## Goal of the exercise:
Please output the records from the first line up to and including the line with "click(281, 111)" as a two-column CSV with the header instruction,response. Give one row per record, with its text and its answer each in a single quoted field and line breaks replaced by spaces.

----

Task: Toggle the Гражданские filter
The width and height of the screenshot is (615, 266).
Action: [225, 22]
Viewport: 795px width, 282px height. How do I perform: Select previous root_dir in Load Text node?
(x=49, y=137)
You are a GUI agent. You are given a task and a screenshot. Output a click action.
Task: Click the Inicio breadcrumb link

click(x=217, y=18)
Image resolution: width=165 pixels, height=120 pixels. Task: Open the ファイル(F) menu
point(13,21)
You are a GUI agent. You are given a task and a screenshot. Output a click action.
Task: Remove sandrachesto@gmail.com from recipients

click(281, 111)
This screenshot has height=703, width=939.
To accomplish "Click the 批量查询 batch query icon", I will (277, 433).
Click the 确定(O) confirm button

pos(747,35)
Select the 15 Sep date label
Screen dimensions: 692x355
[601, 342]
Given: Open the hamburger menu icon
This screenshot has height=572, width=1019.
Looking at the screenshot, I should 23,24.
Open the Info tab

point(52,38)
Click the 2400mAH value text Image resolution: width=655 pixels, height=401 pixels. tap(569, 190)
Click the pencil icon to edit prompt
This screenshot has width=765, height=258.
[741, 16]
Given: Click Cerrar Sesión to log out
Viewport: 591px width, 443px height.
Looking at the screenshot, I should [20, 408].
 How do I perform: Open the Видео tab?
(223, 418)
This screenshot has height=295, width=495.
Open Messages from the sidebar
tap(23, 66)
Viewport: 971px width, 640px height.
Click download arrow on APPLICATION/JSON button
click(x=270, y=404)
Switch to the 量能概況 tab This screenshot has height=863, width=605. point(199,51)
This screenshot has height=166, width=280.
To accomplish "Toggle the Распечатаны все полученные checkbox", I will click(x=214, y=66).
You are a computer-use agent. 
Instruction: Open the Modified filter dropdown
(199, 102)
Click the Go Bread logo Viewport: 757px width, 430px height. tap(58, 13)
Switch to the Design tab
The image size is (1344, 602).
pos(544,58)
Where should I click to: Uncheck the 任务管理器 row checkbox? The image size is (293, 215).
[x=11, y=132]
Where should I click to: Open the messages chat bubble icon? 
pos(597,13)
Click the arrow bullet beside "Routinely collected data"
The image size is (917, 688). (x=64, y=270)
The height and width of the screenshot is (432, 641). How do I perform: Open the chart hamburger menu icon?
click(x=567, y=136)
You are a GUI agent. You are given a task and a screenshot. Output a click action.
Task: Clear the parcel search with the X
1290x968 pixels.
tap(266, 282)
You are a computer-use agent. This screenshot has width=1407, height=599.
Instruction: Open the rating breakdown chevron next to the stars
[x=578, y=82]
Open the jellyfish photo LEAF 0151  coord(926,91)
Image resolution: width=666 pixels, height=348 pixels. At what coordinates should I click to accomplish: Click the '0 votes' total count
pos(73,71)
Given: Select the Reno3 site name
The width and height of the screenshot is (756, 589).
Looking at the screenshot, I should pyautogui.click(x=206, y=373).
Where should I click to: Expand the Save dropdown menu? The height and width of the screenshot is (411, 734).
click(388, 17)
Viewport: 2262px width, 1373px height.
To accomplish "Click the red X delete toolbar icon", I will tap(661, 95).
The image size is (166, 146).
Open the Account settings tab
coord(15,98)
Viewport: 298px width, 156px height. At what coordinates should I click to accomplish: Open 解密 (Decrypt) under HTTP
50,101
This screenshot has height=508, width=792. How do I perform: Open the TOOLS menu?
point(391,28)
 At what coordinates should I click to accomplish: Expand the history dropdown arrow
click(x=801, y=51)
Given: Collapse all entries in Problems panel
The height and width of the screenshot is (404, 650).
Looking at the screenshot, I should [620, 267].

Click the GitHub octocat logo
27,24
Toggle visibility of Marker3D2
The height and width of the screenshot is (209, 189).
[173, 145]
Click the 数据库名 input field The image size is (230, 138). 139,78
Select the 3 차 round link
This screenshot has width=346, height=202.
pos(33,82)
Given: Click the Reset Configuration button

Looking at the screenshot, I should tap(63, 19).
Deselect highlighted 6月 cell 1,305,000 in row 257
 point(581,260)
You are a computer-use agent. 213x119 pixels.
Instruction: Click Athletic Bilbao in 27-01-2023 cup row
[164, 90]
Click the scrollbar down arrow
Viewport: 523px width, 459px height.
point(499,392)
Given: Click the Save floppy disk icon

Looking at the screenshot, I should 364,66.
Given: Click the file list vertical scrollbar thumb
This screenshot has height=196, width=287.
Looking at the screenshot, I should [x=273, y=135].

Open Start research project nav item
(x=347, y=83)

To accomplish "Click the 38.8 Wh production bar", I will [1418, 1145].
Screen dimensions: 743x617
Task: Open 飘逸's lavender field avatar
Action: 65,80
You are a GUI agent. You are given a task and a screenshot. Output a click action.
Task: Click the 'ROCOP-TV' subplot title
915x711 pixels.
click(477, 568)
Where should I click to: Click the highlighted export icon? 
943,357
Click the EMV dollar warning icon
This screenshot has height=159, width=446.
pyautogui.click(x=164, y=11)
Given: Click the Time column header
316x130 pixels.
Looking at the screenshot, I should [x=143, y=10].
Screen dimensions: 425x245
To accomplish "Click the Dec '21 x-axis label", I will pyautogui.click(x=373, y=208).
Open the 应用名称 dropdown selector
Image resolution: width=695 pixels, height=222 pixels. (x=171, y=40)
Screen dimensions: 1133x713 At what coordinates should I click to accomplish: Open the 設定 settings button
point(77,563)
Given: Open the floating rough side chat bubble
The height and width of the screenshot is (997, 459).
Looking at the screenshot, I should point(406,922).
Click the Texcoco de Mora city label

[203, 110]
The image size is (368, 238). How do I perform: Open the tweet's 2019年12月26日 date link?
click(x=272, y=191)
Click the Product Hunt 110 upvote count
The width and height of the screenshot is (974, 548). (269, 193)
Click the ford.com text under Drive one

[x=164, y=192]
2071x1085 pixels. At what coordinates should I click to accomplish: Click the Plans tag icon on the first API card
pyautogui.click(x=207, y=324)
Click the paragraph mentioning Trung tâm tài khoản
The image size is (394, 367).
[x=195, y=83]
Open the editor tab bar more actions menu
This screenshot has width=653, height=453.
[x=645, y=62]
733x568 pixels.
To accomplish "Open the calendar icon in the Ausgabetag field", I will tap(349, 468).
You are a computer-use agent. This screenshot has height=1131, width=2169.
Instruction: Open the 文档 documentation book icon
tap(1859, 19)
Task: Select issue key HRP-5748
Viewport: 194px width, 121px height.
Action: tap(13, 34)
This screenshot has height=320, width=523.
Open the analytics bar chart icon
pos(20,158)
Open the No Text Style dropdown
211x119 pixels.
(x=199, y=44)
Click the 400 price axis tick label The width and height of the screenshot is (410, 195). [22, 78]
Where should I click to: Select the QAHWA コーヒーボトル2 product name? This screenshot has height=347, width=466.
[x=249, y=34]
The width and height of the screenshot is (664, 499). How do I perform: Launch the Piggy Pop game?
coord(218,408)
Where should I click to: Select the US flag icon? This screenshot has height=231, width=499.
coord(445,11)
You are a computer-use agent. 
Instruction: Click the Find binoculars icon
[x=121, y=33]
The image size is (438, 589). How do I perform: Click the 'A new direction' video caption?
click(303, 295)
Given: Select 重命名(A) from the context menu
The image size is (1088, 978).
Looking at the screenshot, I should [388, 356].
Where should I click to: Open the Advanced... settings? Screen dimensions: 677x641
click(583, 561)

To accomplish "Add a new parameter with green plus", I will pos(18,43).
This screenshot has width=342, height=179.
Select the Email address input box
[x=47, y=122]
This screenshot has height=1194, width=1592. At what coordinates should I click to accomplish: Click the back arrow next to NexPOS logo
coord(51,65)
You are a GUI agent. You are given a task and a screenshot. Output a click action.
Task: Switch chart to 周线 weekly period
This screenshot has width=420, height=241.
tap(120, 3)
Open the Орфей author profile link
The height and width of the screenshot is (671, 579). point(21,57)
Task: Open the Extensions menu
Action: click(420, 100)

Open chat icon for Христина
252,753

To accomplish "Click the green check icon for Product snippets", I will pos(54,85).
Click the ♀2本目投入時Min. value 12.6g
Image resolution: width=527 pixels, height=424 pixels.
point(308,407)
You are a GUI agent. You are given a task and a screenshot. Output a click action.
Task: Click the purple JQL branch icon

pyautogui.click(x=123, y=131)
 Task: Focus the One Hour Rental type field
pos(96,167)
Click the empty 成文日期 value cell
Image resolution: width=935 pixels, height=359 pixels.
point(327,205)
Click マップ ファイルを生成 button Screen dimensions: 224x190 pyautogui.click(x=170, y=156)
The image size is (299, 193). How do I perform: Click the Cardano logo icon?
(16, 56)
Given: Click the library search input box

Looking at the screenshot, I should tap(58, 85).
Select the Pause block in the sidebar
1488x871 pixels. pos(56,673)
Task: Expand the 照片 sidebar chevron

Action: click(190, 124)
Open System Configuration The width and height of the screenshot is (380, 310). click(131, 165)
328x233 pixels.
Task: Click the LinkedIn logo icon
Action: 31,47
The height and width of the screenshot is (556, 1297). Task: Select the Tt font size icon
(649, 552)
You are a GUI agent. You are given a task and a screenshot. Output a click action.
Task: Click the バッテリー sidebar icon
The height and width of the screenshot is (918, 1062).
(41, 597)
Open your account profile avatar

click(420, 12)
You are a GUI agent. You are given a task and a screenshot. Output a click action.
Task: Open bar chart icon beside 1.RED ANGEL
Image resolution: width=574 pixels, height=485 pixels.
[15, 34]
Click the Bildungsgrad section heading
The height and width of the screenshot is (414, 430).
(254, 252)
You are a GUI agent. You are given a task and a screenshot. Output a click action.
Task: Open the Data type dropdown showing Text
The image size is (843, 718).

----

## Task solution:
instruction,response
"Task: Toggle the Гражданские filter The width and height of the screenshot is (615, 266).","Action: [225, 22]"
"Viewport: 795px width, 282px height. How do I perform: Select previous root_dir in Load Text node?","(x=49, y=137)"
"You are a GUI agent. You are given a task and a screenshot. Output a click action. Task: Click the Inicio breadcrumb link","click(x=217, y=18)"
"Image resolution: width=165 pixels, height=120 pixels. Task: Open the ファイル(F) menu","point(13,21)"
"You are a GUI agent. You are given a task and a screenshot. Output a click action. Task: Remove sandrachesto@gmail.com from recipients","click(281, 111)"